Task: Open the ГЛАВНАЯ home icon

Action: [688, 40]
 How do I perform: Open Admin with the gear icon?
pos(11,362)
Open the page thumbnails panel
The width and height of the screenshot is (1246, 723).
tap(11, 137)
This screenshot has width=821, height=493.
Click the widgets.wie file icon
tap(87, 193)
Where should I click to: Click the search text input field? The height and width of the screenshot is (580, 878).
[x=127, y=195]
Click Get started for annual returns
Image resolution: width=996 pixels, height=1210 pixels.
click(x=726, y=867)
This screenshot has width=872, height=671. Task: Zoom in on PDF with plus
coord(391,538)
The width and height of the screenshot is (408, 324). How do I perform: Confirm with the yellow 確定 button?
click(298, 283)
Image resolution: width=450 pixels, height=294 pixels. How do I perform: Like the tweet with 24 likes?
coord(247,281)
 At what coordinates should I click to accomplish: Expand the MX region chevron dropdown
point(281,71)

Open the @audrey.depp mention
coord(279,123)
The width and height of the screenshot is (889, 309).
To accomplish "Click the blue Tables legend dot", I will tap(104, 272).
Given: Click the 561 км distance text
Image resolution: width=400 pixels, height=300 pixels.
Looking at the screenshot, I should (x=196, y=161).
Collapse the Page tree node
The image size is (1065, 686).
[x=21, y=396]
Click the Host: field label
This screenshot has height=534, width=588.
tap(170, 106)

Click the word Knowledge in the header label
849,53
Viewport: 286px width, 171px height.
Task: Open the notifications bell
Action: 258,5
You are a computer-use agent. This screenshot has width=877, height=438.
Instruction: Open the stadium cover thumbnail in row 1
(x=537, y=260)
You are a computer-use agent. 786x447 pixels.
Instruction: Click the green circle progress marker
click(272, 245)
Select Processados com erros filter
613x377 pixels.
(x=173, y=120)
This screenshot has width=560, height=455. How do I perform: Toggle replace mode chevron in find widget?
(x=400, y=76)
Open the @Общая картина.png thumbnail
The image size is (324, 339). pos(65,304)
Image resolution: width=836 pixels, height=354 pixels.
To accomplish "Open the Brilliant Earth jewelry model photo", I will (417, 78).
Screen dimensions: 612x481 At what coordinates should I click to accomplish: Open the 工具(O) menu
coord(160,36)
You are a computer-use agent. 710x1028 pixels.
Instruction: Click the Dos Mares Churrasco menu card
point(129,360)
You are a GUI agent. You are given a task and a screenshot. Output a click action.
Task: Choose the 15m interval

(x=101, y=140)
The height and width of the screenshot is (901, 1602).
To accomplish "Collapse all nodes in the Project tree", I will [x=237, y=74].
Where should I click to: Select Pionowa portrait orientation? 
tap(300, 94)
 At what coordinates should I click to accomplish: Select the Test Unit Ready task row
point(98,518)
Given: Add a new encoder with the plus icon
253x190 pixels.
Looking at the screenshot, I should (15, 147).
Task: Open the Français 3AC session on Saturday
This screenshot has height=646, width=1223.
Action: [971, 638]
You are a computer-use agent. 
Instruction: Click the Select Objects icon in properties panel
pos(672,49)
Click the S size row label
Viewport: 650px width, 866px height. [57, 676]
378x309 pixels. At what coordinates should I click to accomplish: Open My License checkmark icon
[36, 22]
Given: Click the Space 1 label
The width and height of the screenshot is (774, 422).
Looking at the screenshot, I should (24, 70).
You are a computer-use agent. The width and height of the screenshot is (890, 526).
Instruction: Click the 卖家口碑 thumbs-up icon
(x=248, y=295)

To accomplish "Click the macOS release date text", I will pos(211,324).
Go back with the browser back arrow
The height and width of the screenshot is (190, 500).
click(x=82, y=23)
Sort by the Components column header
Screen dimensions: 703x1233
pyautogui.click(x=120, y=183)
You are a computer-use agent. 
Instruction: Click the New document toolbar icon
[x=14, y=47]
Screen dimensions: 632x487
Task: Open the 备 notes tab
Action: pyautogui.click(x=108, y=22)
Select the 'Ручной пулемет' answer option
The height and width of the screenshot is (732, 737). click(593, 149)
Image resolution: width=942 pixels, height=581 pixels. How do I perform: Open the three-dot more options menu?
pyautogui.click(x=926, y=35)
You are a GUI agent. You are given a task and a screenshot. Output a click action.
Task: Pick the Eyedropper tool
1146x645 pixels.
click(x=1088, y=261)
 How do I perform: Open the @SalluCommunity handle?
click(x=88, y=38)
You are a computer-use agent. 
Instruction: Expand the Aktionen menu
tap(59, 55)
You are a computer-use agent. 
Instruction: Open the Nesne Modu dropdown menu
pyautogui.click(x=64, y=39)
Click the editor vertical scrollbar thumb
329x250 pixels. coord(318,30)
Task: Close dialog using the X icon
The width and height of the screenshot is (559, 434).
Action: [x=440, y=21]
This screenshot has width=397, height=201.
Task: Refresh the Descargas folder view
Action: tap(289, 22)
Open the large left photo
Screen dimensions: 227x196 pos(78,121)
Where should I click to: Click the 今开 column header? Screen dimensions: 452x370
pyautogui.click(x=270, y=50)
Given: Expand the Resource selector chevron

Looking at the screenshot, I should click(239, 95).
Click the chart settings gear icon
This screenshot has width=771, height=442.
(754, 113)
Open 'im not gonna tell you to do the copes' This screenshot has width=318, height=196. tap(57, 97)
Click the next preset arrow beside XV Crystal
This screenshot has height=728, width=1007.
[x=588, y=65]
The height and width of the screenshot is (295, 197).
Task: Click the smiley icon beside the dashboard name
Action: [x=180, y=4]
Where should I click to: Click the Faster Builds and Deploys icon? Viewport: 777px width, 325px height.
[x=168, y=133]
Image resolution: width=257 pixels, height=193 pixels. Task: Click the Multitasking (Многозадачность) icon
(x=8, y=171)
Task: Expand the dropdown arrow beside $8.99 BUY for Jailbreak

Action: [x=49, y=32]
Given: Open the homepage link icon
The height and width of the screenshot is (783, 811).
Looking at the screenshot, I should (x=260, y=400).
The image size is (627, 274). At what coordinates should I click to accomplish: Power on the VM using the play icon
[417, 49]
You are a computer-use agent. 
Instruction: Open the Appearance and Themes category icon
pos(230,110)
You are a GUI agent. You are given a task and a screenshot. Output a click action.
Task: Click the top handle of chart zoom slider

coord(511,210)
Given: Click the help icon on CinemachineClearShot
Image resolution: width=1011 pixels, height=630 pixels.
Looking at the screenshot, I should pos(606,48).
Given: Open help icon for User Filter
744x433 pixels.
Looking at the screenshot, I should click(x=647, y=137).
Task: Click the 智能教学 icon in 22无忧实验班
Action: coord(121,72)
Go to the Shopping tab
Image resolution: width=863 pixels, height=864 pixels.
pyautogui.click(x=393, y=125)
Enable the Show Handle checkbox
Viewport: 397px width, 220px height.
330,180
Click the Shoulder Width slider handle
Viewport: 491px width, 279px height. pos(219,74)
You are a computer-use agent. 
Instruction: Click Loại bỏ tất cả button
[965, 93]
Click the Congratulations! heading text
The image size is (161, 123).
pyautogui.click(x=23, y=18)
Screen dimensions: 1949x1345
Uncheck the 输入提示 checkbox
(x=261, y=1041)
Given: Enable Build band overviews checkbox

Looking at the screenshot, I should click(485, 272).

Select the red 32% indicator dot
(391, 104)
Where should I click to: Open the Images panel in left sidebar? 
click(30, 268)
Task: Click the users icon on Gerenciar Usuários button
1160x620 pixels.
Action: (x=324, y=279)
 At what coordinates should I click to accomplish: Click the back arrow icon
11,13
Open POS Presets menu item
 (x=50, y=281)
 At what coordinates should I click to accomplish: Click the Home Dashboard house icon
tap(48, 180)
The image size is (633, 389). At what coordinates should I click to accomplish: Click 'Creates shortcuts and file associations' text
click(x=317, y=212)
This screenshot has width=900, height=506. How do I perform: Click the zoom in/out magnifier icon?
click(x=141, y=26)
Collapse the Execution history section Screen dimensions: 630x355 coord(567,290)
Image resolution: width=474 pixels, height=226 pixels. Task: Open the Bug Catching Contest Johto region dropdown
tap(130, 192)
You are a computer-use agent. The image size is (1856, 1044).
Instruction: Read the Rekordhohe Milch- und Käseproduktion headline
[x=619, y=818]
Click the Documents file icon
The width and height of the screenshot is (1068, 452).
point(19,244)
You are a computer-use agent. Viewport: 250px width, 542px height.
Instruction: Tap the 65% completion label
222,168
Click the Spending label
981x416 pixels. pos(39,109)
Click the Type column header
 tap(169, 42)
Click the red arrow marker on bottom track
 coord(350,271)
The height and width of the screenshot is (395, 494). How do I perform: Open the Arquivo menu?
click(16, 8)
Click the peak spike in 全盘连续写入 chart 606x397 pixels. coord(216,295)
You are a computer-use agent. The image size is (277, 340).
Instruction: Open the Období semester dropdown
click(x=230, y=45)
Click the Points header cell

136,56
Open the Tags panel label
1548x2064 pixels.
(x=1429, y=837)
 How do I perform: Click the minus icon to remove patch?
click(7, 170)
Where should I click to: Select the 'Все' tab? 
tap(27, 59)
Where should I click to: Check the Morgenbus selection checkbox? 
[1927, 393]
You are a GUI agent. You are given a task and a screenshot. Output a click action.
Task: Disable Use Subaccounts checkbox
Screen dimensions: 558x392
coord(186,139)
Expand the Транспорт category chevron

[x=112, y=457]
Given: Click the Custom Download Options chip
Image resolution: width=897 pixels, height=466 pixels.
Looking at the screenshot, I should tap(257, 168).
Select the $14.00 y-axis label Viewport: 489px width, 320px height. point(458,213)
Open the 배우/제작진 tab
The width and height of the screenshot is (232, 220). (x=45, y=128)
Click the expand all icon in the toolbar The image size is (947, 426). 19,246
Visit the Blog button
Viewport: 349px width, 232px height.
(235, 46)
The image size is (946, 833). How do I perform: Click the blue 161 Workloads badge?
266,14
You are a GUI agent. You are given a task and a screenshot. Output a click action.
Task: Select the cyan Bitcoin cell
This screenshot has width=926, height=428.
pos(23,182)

▸ **Exercise instructions**: Copy the entries above word for word, beginning with the first line of the entries and ending with the line that contains "coord(391,538)".

▸ **The response**:
Task: Open the ГЛАВНАЯ home icon

Action: [688, 40]
 How do I perform: Open Admin with the gear icon?
pos(11,362)
Open the page thumbnails panel
The width and height of the screenshot is (1246, 723).
tap(11, 137)
This screenshot has width=821, height=493.
Click the widgets.wie file icon
tap(87, 193)
Where should I click to: Click the search text input field? The height and width of the screenshot is (580, 878).
[x=127, y=195]
Click Get started for annual returns
Image resolution: width=996 pixels, height=1210 pixels.
click(x=726, y=867)
This screenshot has width=872, height=671. Task: Zoom in on PDF with plus
coord(391,538)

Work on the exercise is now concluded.